As boycott tarnishes polls, young voters seek new narrative


Al Jazeera :
At a technology centre in Bangladesh’s capital, young women huddle around a computer, discussing a coding issue. Many of them make the daily trip to Dhaka on the shiny new metro rail while scouring their smartphones for the latest on social media.

For decades, political battles in Bangladesh have been fought on the streets, often with violence, by parties led by two powerful women. But there are signs of a generational change as the country of 169 million heads into another general election on Sunday.

Acrimony has flared once again ahead of the voting, and the opposition, led by former Prime Minister Khaleda Zia, has boycotted the elections.

But millions of young voters are seeking a different narrative.

A burgeoning technology industry, lively e-commerce and a growing public digital infrastructure are helping one of South Asia’s fastest growing economies capitalise on a tech-savvy workforce that is demanding change from politicians.

Prime Minister Sheikh Hasina is trying to woo first-time voters with her government’s Digital Bangladesh project, promising a “smart Bangladesh” by 2041 and 15 million new jobs for young people by 2030.

In an address at a large election rally outside Dhaka on Saturday, Hasina asked young voters for their support, “so that the advancement of Bangladesh continues”.

Some are listening. Shahrima Tanjin Arni, 26, who teaches law at Dhaka University, called Hasina a bold leader with a vision for a digital future.

“She holds the values of the past, but at the same time, she has a progressive thinking in her progressive heart, which is not very common in Bangladeshi societies,” Arni said.

The previous two general elections were marred by allegations of vote rigging and intimidation, which authorities denied.

Hasina is seeking a fourth consecutive term and has pledged free and fair elections. But her critics have accused her of undermining the process for inclusive elections and suppressing the opposition, which Hasina blamed for violence.

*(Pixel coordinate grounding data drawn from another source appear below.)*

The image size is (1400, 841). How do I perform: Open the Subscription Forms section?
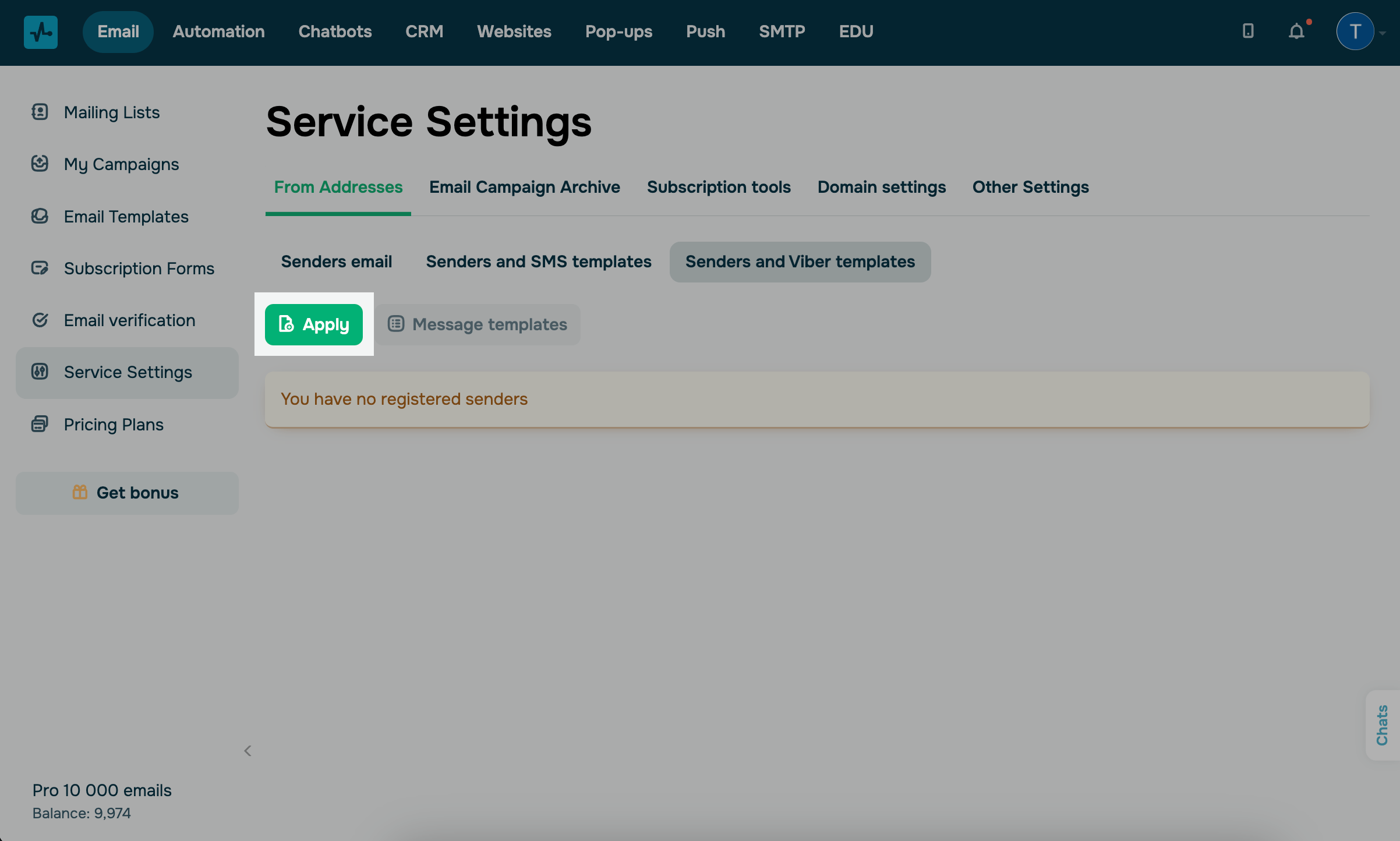pos(139,268)
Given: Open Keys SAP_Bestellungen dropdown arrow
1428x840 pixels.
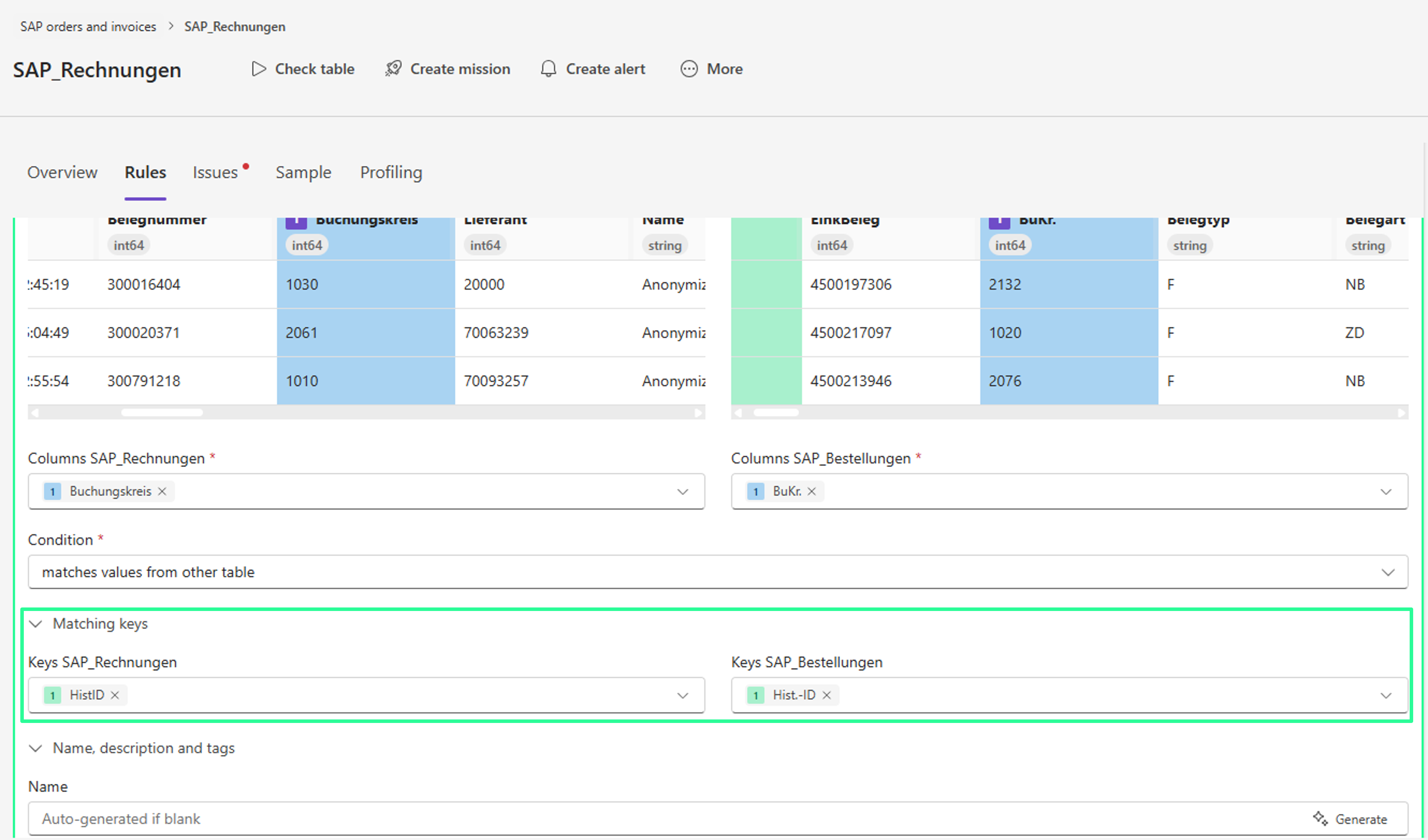Looking at the screenshot, I should coord(1386,696).
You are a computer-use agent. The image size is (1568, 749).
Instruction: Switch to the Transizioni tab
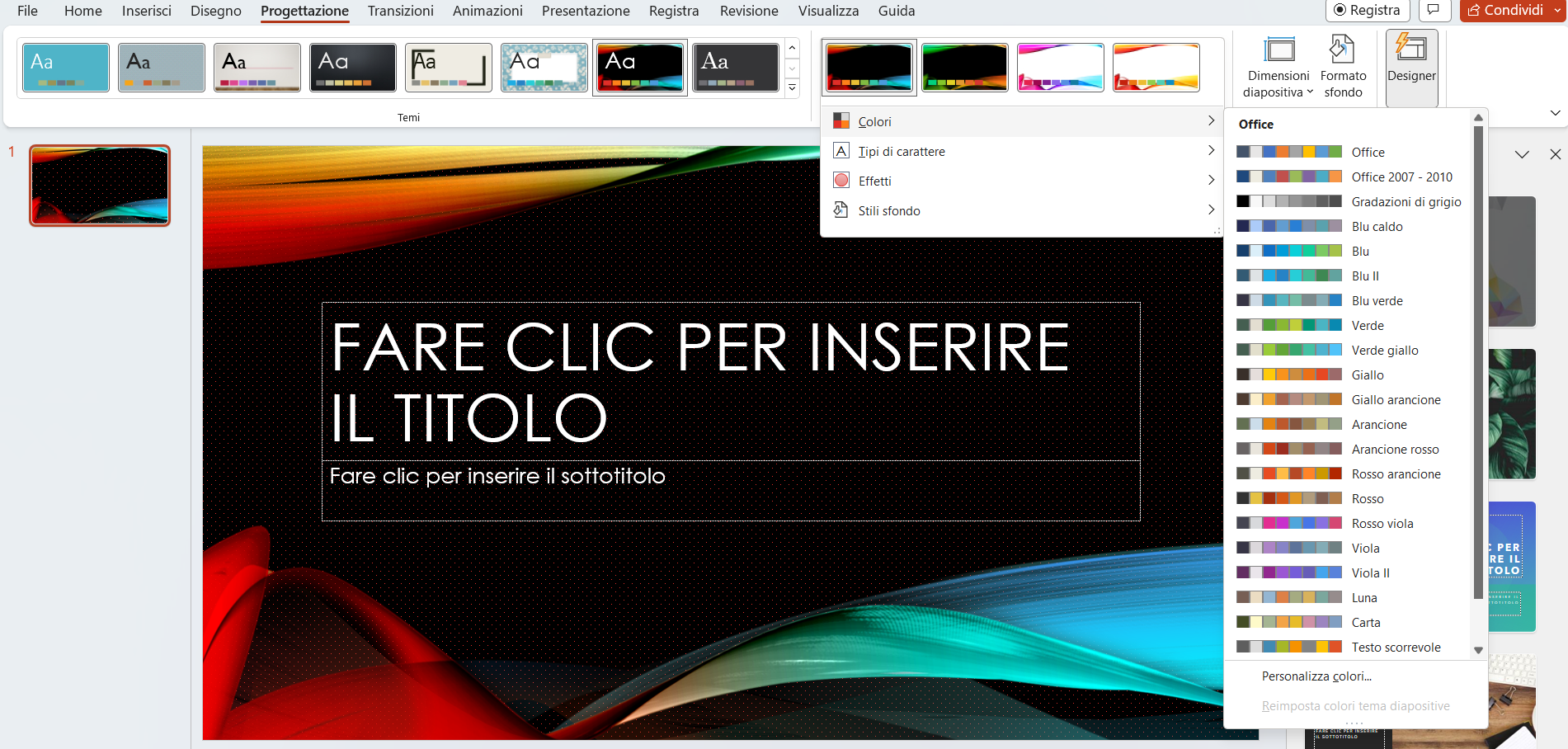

Younger voters have said they want a break from the highly polarised political culture and concerns over democratic rights.

“My desire is that … people of Bangladesh will freely exercise their voting right, their freedom of speech will be ensured and the justice system will work independently,” said Abdur Rahim Rony, a student at Dhaka University.

“I also wish that no political party or the government will interfere with the constitutional institutions.”

One-fourth of the country’s population is in the 15-29 age group, according to the Bangladesh Bureau of Statistics. Almost one-third of the country’s 119.1 million registered voters are between 18 and 30.

An October survey conducted online by the Bangladesh Citizen’s Platform for SDGs, or sustainable development goals, found that 69 percent of people aged 18 to 35 in Bangladesh consider corruption and nepotism as the main obstacles to development as the country sheds its least-developed economic status and grows into a middle-income developing country.

“We don’t want any chaos on streets or violence. When I will finish my study, I wish to do a job or start my own business peacefully,” said 20-year-old Raul Tamjid Rahman, a first-time voter and computer science student at Brac University in Dhaka.

“It’s a call from our generation to our politicians and policymakers.”

The telecommunications boom in Bangladesh began in 1997 when Hasina issued free licenses to three operators to run the mobile phone sector. It was a key chance for global companies to invest in one of the world’s most densely populated countries.

“The expansion of digital economy is a miracle that is bringing changes to the economic landscape with young people at the helm,” said Abu Saeed Khan, a senior policy fellow at the Sri Lanka-based think tank LIRNEasia.

According to the Bangladesh Telecommunication Regulatory Commission, the country now has close to 127 million internet users with about 114 million mobile internet subscribers.

The government has spent millions of dollars to turn a network of 8,500 rural post offices into e-centres for local communities.
New startups include some funded by Silicon Valley investors, and mobile money transfers have become common.